→ Aim of the exercise: The result is the exact lines from the one containing "Image resolution: width=830" through the final line of the entries; leave out the pictures.

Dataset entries
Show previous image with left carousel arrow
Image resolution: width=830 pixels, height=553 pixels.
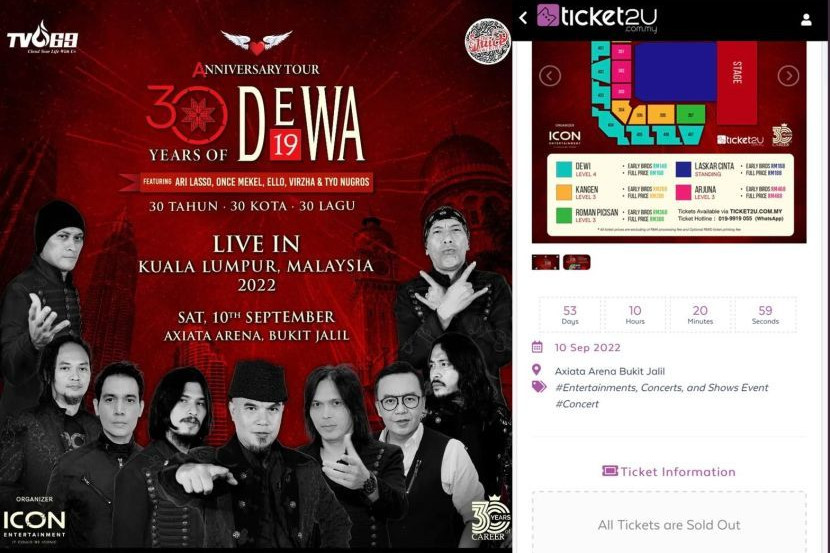549,76
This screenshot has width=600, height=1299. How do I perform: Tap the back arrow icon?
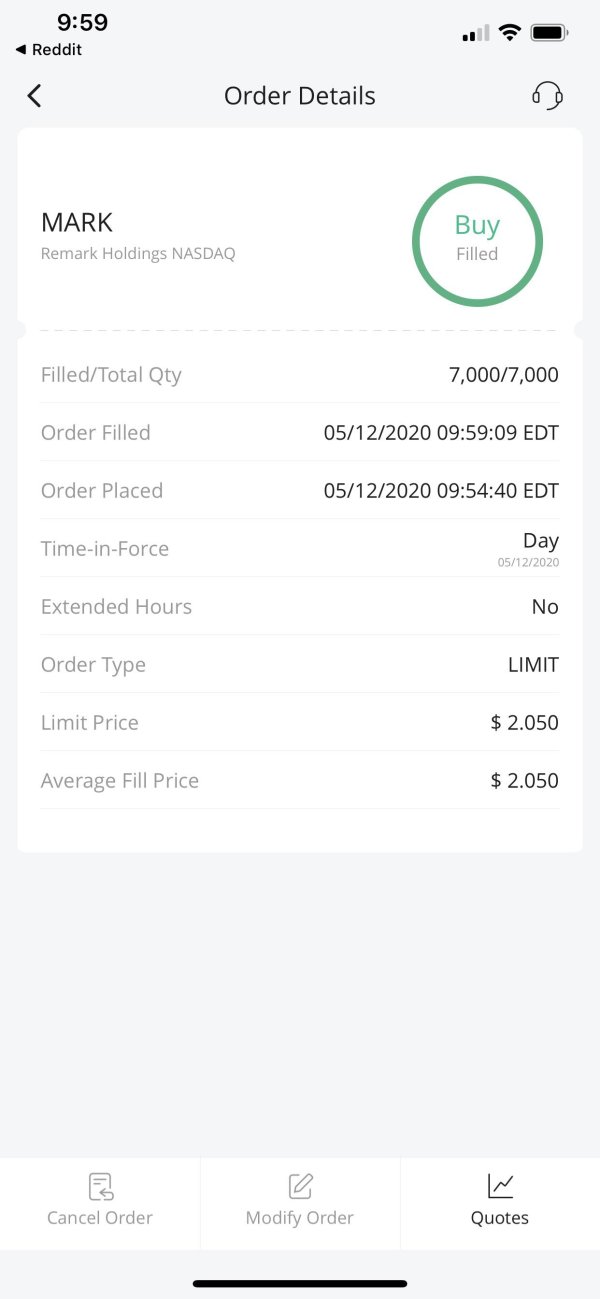point(35,96)
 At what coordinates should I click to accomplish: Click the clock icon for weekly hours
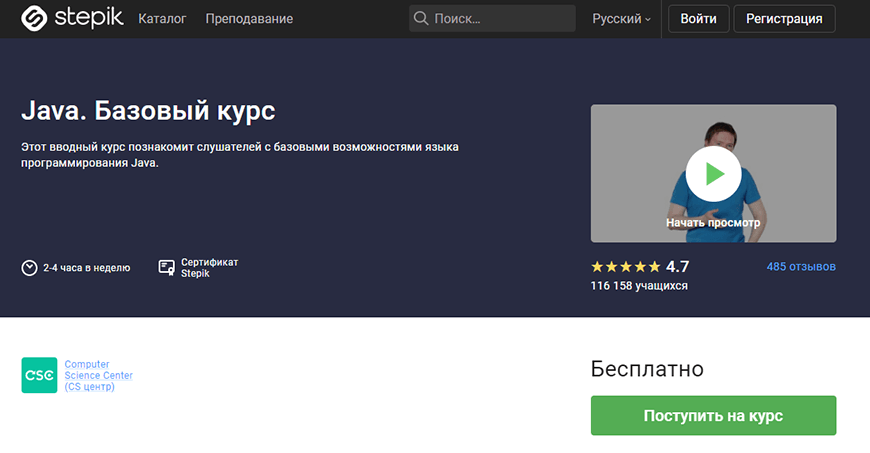[30, 268]
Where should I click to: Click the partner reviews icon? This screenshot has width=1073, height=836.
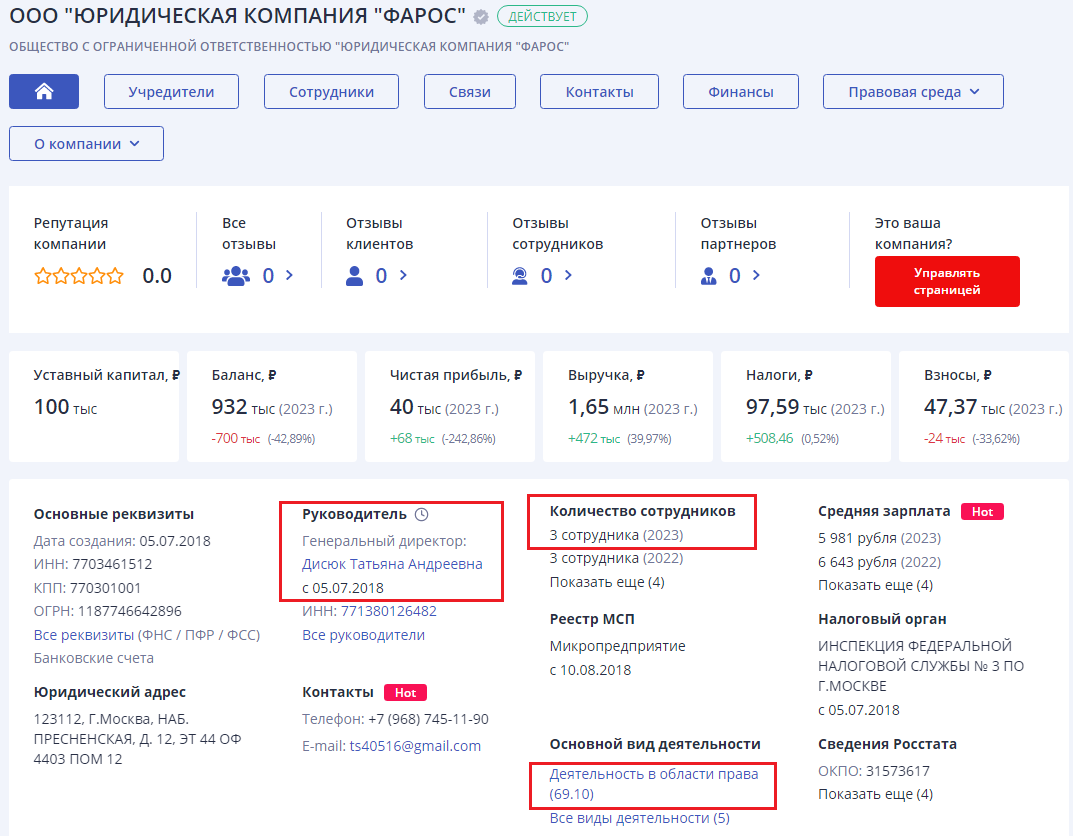(708, 276)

→ Result of this exercise:
Image resolution: width=830 pixels, height=553 pixels.
549,76
This screenshot has width=600, height=1299. How do I perform: Tap the back arrow icon?
point(35,96)
 At what coordinates should I click to accomplish: Click the clock icon for weekly hours
[30, 268]
Where should I click to: Click the partner reviews icon? This screenshot has width=1073, height=836.
(708, 276)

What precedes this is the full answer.